Following PM’s warning, Australian industry weighs the real threat from China

Conflict with China escalates on all fronts, online and off, as Australia fast-tracks cyber security investment.

Australia’s cyber security industry has been a flurry of activity in recent weeks, with industry announcements and significant new government investments on the back of an opaque prime ministerial warning that Australia was effectively locked in a cyber war with China.

Australian prime minister Scott Morrison was already raising eyebrows when he offered just a half hour’s notice of a hastily called press conference on 19 June—so important that he had, unusually, requested the presence of the opposition leader as well—putatively to warn citizens to make sure they had updated their iPhones.

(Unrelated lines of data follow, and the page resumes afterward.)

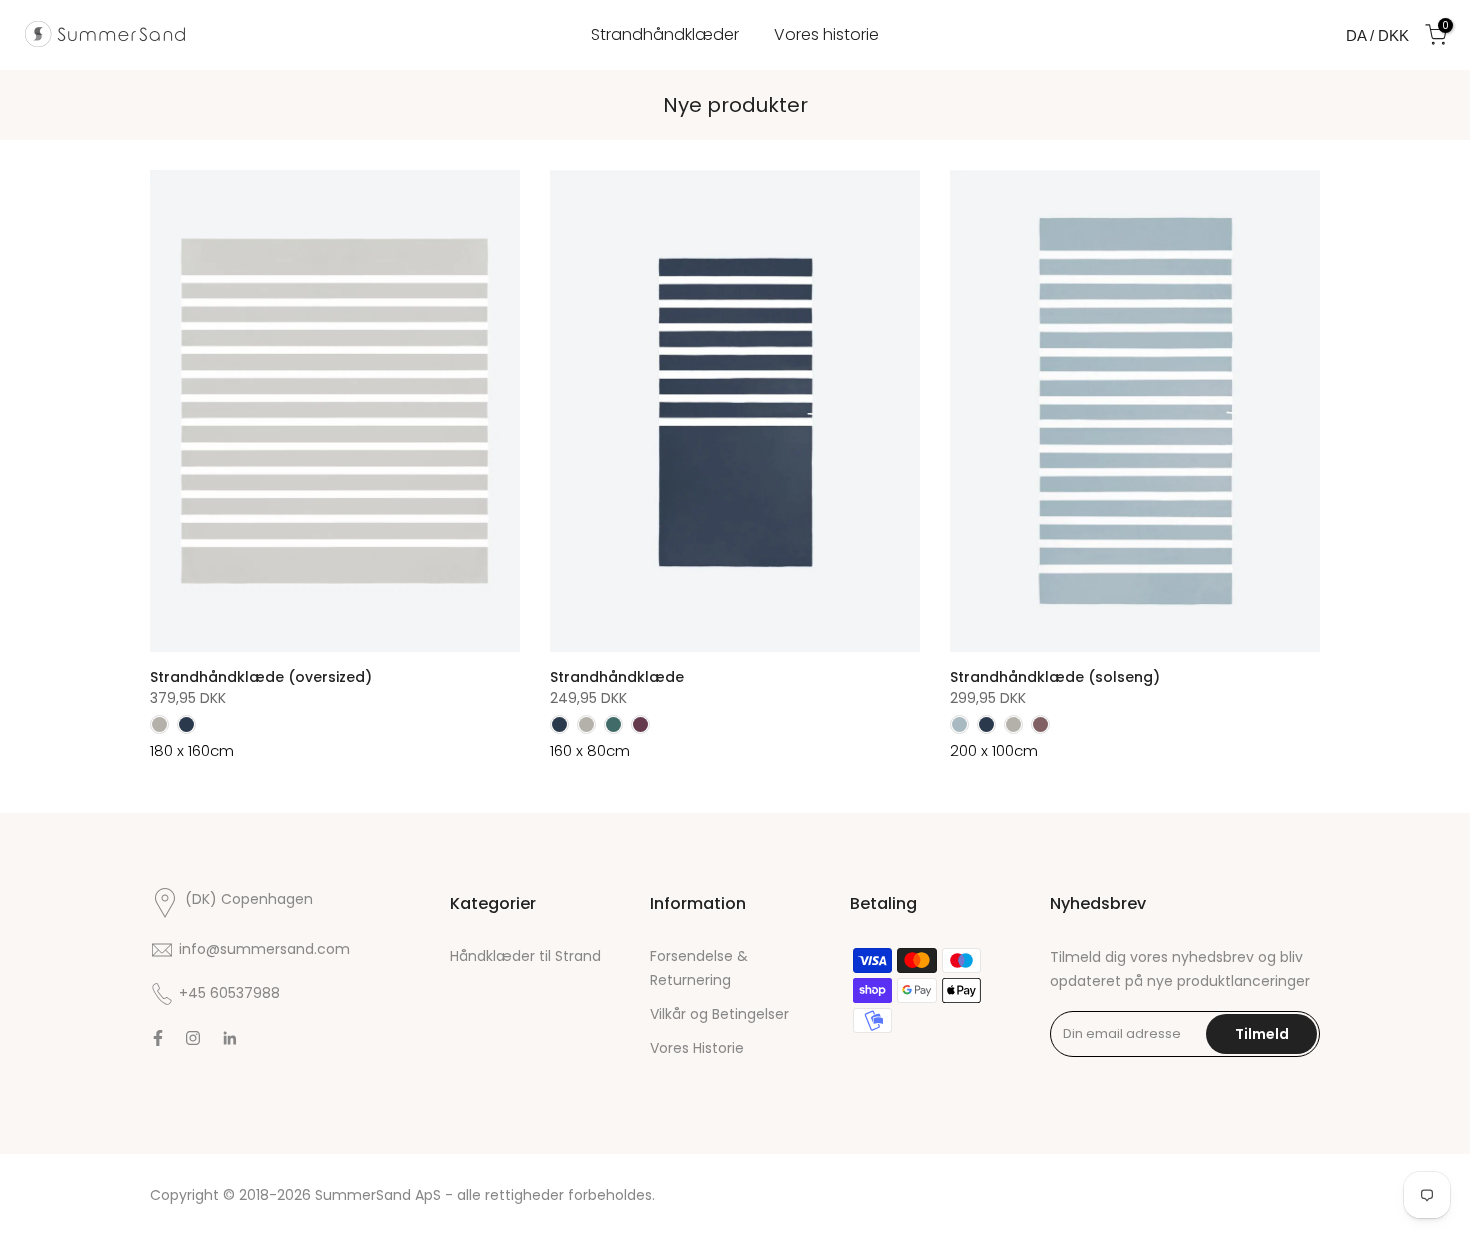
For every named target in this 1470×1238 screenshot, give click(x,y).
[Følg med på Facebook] (158, 1038)
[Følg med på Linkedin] (229, 1038)
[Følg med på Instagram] (193, 1038)
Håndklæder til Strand (525, 956)
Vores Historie (697, 1048)
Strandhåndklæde (617, 677)
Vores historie (826, 34)
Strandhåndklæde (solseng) (1055, 677)
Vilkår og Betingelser (719, 1014)
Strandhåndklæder (665, 34)
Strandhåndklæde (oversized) (261, 677)
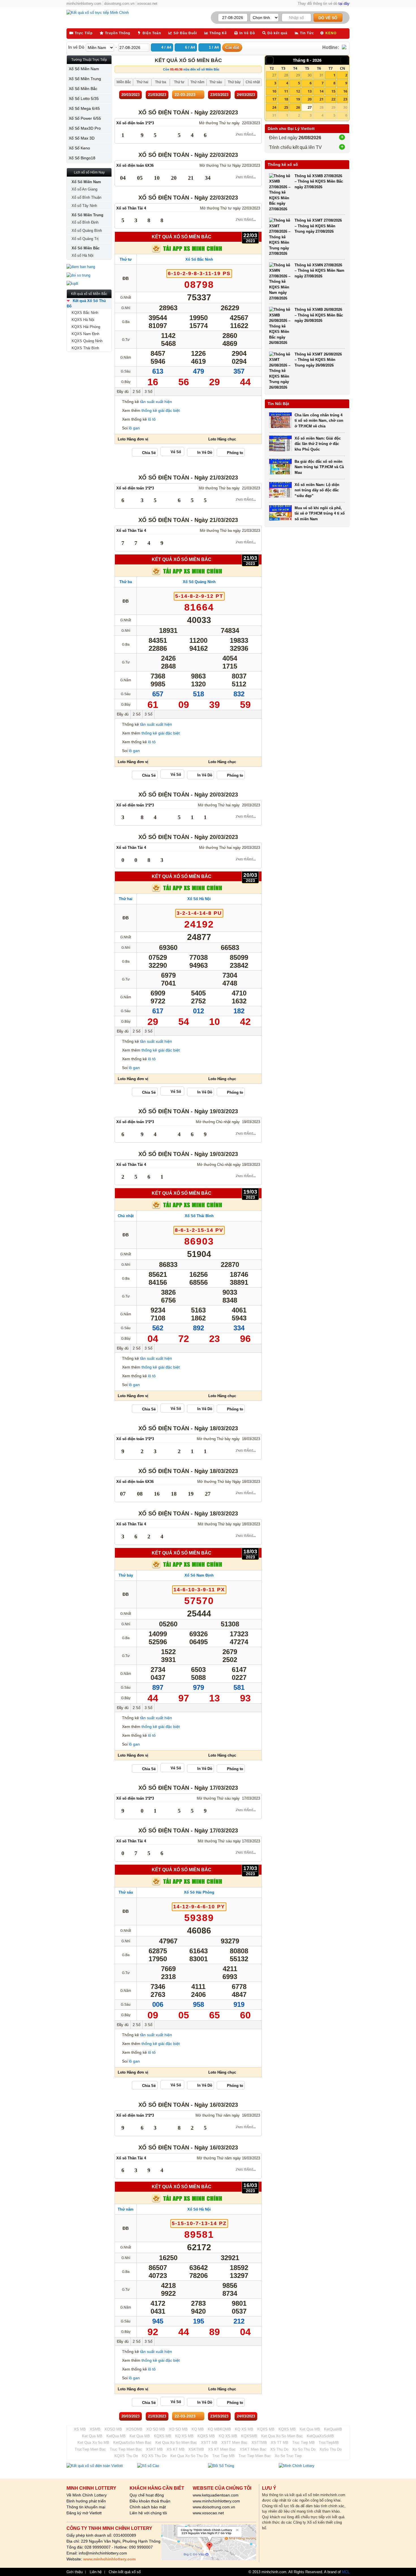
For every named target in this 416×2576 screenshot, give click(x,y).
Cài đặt (232, 47)
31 (321, 75)
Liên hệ (96, 2572)
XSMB (95, 2429)
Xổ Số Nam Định (199, 1575)
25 (286, 107)
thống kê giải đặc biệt (160, 410)
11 (286, 91)
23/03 (219, 95)
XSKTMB (196, 2449)
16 (345, 91)
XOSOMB (134, 2429)
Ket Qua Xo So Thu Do (189, 2456)
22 (333, 99)
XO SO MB (155, 2429)
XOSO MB (113, 2429)
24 (274, 107)
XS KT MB (176, 2449)
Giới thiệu (75, 2572)
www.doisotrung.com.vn (214, 2507)
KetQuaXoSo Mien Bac (132, 2442)
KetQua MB (116, 2436)
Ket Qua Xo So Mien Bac (282, 2436)
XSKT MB (154, 2449)
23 (345, 99)
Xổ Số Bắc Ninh (199, 259)
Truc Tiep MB (303, 2442)
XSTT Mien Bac (234, 2442)
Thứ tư (126, 259)
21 (321, 99)
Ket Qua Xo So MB (93, 2442)
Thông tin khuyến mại (86, 2507)
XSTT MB (209, 2442)
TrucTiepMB (329, 2442)
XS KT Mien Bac (222, 2449)
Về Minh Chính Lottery (87, 2495)
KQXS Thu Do (126, 2456)
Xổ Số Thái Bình (199, 1216)
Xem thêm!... (246, 135)
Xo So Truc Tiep (288, 2456)
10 (274, 91)
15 (333, 91)
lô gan (134, 428)
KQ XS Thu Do (154, 2456)
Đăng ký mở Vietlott (84, 2513)
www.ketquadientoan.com (216, 2495)
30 (310, 75)
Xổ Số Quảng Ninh (199, 582)
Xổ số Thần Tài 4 (131, 208)
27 (274, 75)
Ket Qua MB (310, 2429)
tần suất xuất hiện (156, 401)
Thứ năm (126, 2209)
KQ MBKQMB (219, 2429)
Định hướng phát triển (86, 2501)
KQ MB (198, 2429)
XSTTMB (259, 2442)
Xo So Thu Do (304, 2449)
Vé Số (176, 452)
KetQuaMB (333, 2429)
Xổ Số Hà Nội (199, 899)
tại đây (343, 3)
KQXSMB (249, 2436)
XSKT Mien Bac (253, 2449)
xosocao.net (147, 3)
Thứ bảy (126, 1575)
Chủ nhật (126, 1216)
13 (310, 91)
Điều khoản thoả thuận (150, 2501)
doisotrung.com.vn (119, 3)
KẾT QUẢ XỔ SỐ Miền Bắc (181, 236)
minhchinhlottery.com (84, 3)
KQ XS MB (244, 2429)
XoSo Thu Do (330, 2449)
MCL (345, 2572)
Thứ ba (125, 582)
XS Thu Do (279, 2449)
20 (310, 99)
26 (298, 107)
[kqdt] (89, 283)
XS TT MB (279, 2442)
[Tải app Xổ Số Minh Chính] (188, 251)
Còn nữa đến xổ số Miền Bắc (191, 69)
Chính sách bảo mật (148, 2507)
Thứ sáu (126, 1892)
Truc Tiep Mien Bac (126, 2449)
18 (286, 99)
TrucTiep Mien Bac (90, 2449)
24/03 (246, 95)
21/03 (157, 95)
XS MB (80, 2429)
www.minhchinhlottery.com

Yet it was in the hours and days afterwards that the real reason for his press conference—a morning event that began half an hour after news networks were informed of it—that details emerged of an orchestrated series of cyber attacks by a “sophisticated state-based cyber actor on what Morrison called “all levels of government, industry, political organisations, education, health, essential service providers and operators of other critical infrastructure”.

Morrison declined in his statement to name the nation-state actor, but analysts wasted mere seconds before attributing the attacks to China—which has levelled punishing new trade sanctions and economically damaging propaganda against Australian interests.

SecureAuth APJ head of growth Michael Warnock wasn’t surprised, saying that “an attack at this scale is not a surprise”, particularly given the recent surge in political tensions as Australia asserts itself on the world stage.